岡山発、アニメ『はたらく細胞』の世界が広がる展示イベントが開催中、注目は本邦初公開となる約100点のスケッチ
『はたらく細胞展 IN 岡山』 撮影=田辺ユウキ
はたらく細胞展 IN 岡山 2024.12.21(SAT)~2025.1.26(SUN) イコットニコット
清水茜の同名漫画(講談社)をテレビアニメ化した『はたらく細胞』の世界が楽しめる展示イベント『はたらく細胞展 IN 岡山』が1月26日(日)まで、岡山・イコットニコット 4階イベントスペースで開催されている。
『はたらく細胞』は、人の体内にある37兆個の細胞を擬人化し、赤血球が配達業者のごとく酸素を運んだり、白血球が細菌とバトルを繰り広げたりする姿を描いた物語。2018年7月からアニメ化され、2025年1月時点でシリーズ累計1,000万部超を記録。2024年12月には、永野芽郁、佐藤健らが出演する映画化作品も全国公開され、1月6日(月)付の映画観客動員ランキング(興業通信社調べ)で4週連続1位を記録するなど大ヒットしている。
●指示やコメントが書き添えられている、貴重なラフ画の数々
会場の様子
そんな同展の一番の見どころは、アニメ『はたらく細胞』の原点でもあるスケッチが本邦初公開されているところ。貴重な美術ボード、美術設定など制作資料が約100点揃っている。ラフ画、色などを加えた絵、そして実際に放送されたシーンというふうに3段階の変化を見比べることができる。さらにラフ画には、最終的にどんな場面に仕上げたいかなどの指示やコメントも書かれているので、1枚、1枚、時間をかけてじっくりと鑑賞したいところだ。
心音の聴診を体験できる
また、「からだのメカニズムを学ぼう」のコーナーでは、川崎医科大学(岡山)協力のもと、からだの仕組みを知ることができる体験型の展示がおこなわれている、「心臓のはたらきって?」では聴診器を使って、心臓の音を聴くことができる。病気のときの心臓の音も再現されており、通常時との違いに驚かされる。「においを感じるメカニズム」では、においはどのように伝達されるかについての解説とともに、フレッシュな匂いと臭い匂いを詰めた瓶がシャッフルして用意され、ちょっとしたゲーム感覚で嗅ぎ分けることができる。
フォトコーナー
子どもから大人まで遊べるアトラクションでは、ボールを投げ入れてミッション達成を目指す「がん細胞をやっつけろ!」や、反射神経が試される「ピロリ菌をやっつけろ!」などを設置。そのほか、赤血球、白血球と一緒に記念撮影ができるフォトスポットや、アクリルスタンド、キーホルダー、ステッカーなどがゲットできるグッズコーナーなどがあり、『はたらく細胞』の魅力にどっぷり浸ることができる。

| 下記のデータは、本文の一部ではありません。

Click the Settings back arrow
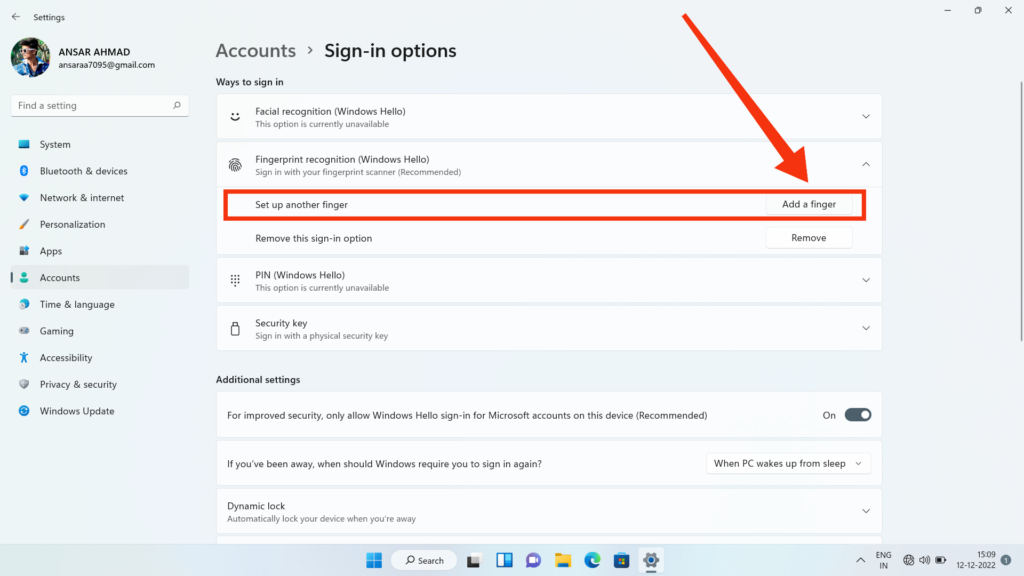This screenshot has width=1024, height=576. 16,17
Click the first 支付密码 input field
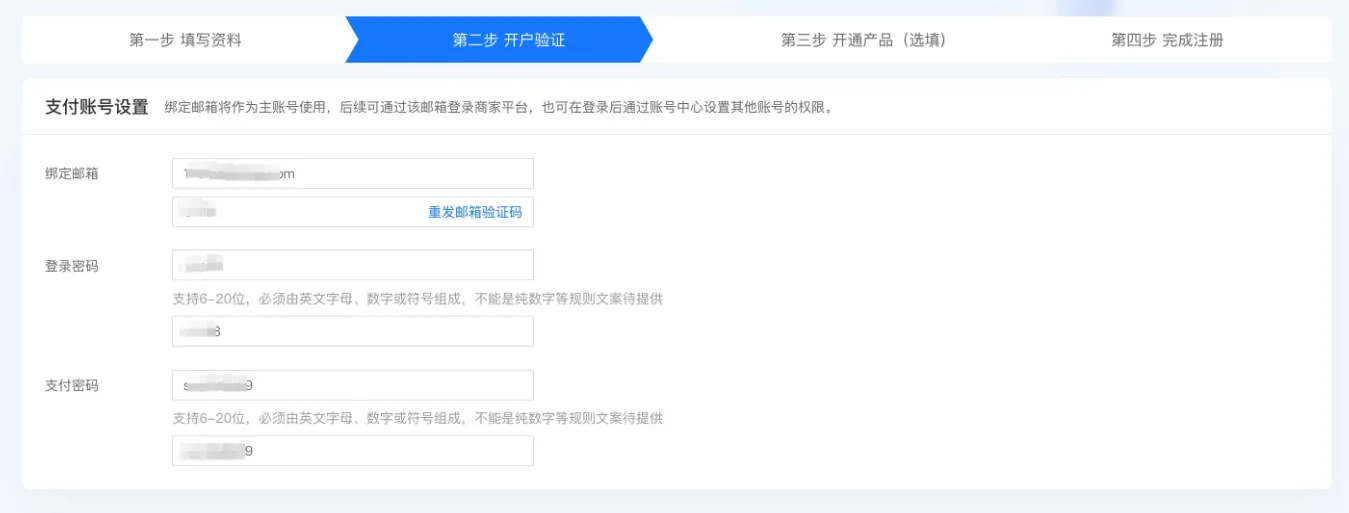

●岡山から全国へ、異例の展開を目指す「人体のことが楽しく学べる作品の世界観を伝えたい」
「がん細胞をやっつけろ!」
そんな『はたらく細胞 IN 岡山』を企画・主催しているのが、岡山県、香川県、地上デジタル7チャンネルを放送対象とするTSC テレビせとうち。こういった大ヒット作の展示イベントは従来、東京、大阪など大都市圏のメディアが企画・主催する場合が多い。今回のように地方から発信されることは異例とあって、新たな展示イベントの形としても注目されている。
場面者を観る親子
同展に携わる、テレビせとうち総合ビジネス局事業コンテンツ部・森通憲副部長は「『はたらく細胞』は子どもから大人まで、人体のことが楽しく学べる作品。赤血球、白血球の役割も自然と知ることができます。そういった部分を伝えられる展示イベントができないかと考え、岡山をスタート地点とし、全国を巡回したいという思いで講談社さんに相談させていただきました」と、展示イベントが実現するまでの経緯を説明。
そんな同展には、漫画、アニメのファンや映画化作品の鑑賞者はもちろんのこと、親子での来場者も目立つという。森副部長は「子どもたちに、からだのことを学んでほしいです。学びのコーナーでは川崎医科大学さんにも協力していただき、心音を聞くことができたり、実際のアニサキスの標本の展示をおこなったりもしています。普段なかなか見聞きできないことが、『はたらく細胞展 IN 岡山』では体験できます」と見どころを挙げてくれた。
『はたらく細胞 IN 岡山』は1月26日(日)まで岡山・イコットニコット 4階イベントスペースで開催。